Radnor and Lower Merion, envision the Clairemont Farm and Trades High School

Radnor and Lower Merion, envision the Clairemont Farm and Trades High School

One Lower Merion community member hopes local schools repackage the look at the trades for high school students.



Call it wishful thinking. For 15 years, I have been hoping that local school districts would get creative about offering a re-packaged look at the trades for high school students.

Or at least, that existing programs would allow for technical high school students to study a world language and enroll in courses in the arts and music. That has not been the case.

If nothing else, the COVID-19 related school closings have demonstrated how resilient students are in tele-learning, time management, and self-direction.

This resilience and their flexibility in watching lectures, doing assignments, and ZOOM-ing with their classes are inducing us to look differently not only at conventional school schedules but at the very essence of school itself.

Also, the coronavirus protocols have forced us to look again at the skills gap. With families at home now for weeks, parents and guardians are seeing how their students learn and what they are learning.

Of necessity, at home, young people have been spending time gardening, doing yardwork, cooking, mending, cleaning, building, and contributing other chores, in addition to personal workouts.

This shutdown time might include working on cars, fixing clogged drains, and painting projects. And producing tremendous art and literary projects, even on display in peoples’ yards, with original and quoted poetry posted on trees and poles in towns along the Main Line.

This increased “practical life” day-to-day experience is good for young people, providing a balance to sedentary life staring at a laptop.

This dramatic interruption and suspension of what had been considered routine, due to the essential strictures of the mitigation efforts, gives us all a chance to rethink schools as we know them.

A dozen years ago, I formed a plan to combine the best of the traditional high school curriculum with a half-day technical education program. It has a name, STAC, which stands for Sciences, Trades, Arts, Classics.

This STAC curriculum is based on integrated math-science, integrated arts-history, integrated English-Latin, and training in a trades-based certification program for high school students.

Since mid-March, we, as a nation, have seen that young people can participate in courses, and learn quite well, at any time of the day, not only from 8 am to 3 pm.

In fact, many students benefit from a school schedule which starts later and ends later.

In the title of this article, I refer to the Clairemont Farm and Trades High School. This does not yet exist. It is an aspiration concept for students of Radnor and Lower Merion School Districts.

The taxpayers of Lower Merion own a fantastic property on Montgomery Avenue, the original Clothier Estate, named Clairemont Farm.

The Clothier mansion has been razed, and the other non-historic structures have been demolished, revealing a farm with enormous potential.

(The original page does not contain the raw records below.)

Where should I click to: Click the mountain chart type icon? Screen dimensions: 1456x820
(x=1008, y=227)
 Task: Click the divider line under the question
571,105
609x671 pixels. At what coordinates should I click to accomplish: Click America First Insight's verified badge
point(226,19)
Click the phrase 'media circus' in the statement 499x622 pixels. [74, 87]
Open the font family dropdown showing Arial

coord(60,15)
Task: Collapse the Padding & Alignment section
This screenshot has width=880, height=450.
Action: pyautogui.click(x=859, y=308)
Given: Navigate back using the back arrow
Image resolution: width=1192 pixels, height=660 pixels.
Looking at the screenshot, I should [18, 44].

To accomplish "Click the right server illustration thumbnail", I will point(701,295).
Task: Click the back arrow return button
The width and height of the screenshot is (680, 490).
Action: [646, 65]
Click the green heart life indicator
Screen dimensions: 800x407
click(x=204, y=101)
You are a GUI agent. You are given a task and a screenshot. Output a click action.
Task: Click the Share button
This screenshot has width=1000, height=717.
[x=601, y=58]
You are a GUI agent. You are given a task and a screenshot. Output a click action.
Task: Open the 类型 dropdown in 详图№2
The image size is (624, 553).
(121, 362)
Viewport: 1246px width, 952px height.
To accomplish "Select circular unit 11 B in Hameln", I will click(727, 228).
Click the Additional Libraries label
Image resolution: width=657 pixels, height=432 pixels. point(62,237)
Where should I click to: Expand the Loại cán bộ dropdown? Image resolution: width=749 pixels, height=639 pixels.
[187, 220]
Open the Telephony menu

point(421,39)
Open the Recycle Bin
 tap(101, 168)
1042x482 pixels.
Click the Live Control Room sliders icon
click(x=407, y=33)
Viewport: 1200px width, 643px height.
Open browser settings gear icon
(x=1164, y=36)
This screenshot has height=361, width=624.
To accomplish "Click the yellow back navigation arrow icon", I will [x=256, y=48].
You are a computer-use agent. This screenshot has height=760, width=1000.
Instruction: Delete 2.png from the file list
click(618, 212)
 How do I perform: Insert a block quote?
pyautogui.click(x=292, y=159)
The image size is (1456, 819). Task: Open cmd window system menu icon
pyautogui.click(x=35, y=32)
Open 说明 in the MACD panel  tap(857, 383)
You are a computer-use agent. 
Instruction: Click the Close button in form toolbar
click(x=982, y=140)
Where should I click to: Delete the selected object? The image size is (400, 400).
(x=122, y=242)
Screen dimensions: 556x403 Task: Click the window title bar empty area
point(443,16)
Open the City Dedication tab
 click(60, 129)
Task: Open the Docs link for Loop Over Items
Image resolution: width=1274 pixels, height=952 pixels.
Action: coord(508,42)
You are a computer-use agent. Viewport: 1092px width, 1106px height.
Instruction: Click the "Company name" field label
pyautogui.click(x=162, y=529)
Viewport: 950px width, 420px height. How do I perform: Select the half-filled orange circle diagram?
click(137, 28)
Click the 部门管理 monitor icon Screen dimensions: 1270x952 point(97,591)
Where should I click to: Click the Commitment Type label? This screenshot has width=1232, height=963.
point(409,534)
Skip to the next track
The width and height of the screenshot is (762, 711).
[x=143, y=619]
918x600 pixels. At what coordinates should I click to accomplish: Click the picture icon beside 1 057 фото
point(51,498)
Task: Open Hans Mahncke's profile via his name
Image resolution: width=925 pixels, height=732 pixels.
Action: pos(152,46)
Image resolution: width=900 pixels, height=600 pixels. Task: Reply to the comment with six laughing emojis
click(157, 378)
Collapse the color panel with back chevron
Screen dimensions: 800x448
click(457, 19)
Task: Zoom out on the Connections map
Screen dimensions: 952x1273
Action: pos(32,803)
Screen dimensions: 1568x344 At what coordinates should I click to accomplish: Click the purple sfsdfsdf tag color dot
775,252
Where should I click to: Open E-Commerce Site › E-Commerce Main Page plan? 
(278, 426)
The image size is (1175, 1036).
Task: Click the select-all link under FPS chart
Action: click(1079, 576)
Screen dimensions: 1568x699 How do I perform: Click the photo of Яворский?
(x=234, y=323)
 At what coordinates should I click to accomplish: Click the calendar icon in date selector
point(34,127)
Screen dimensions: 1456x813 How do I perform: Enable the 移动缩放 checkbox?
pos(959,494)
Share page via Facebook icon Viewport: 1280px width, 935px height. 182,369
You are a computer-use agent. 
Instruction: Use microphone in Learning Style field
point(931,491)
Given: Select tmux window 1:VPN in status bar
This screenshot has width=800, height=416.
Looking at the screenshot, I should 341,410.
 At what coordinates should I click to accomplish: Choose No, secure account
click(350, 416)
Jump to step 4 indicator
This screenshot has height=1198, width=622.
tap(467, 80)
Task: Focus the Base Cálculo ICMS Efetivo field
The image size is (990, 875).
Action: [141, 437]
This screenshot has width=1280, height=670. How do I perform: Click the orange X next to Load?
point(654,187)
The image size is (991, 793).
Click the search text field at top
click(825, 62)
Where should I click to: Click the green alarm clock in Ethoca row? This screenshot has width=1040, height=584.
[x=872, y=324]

Prior to the COVID-19 shutdown, the LMSD plans called for building a conventional third middle school, grades five to eight, based on booming enrollments in the elementary schools.

Given that scenario, I advocate repurposing unused buildings in neighborhoods close to the towns with population density as new elementary schools. Smaller is better.

One, this minimizes bus travel for young children and it promotes walking or biking, and two, it recreates neighborhood and family-based schools, from kindergarten to sixth grade.

Now, take a moment to imagine a local farm school with technical education for high school students. Training in gardening, biology, botany, culinary, surveying, marketing, and entrepreneurial, all are possible.

Now, take a look at the Bennett property on County Line Road, also owned by Lower Merion taxpayers. That gorgeous, well-maintained mansion and its landscaped gardens are adjacent to Stoneleigh. An amazing location and opportunity, diagonal to Villanova University.

Imagine the possibilities for students to take up the trades, for example, plumbing, electrical, paint applications, masonry, carpentry, engineering, landscaping, architecture, all of which are certification programs, with STAC as the backbone.

The proximity to Radnor and Wayne makes this concept ideal for sharing between the two districts, with Radnor families paying tuition through their tax dollars.

Keep in mind that currently Radnor students have to travel to Folcroft or Aston for the technical high schools, while LM and Harriton students must travel to Plymouth Meeting to the Central Montgomery County Technical High School.

Yesterday, when out walking in Narberth, I heard a father say to his two kids, all on bicycles, that they were turning lemons into lemonade. The older child asked what that meant. Her father said that it meant making the best of a difficult situation.

I say, let’s see how we can make high school education better and tackle the skills gap while delivering a top-flight academic education and certification in the trades.

Mary Brown started her teaching career at Harriton High School in 1974, followed by stints at Lower Merion, Radnor, and Springside Chestnut Hill Academy. Brown is currently a visiting fellow and adjunct professor in Classics at Saint Joseph’s University and holds a PA Department of Education Administrative Certificate.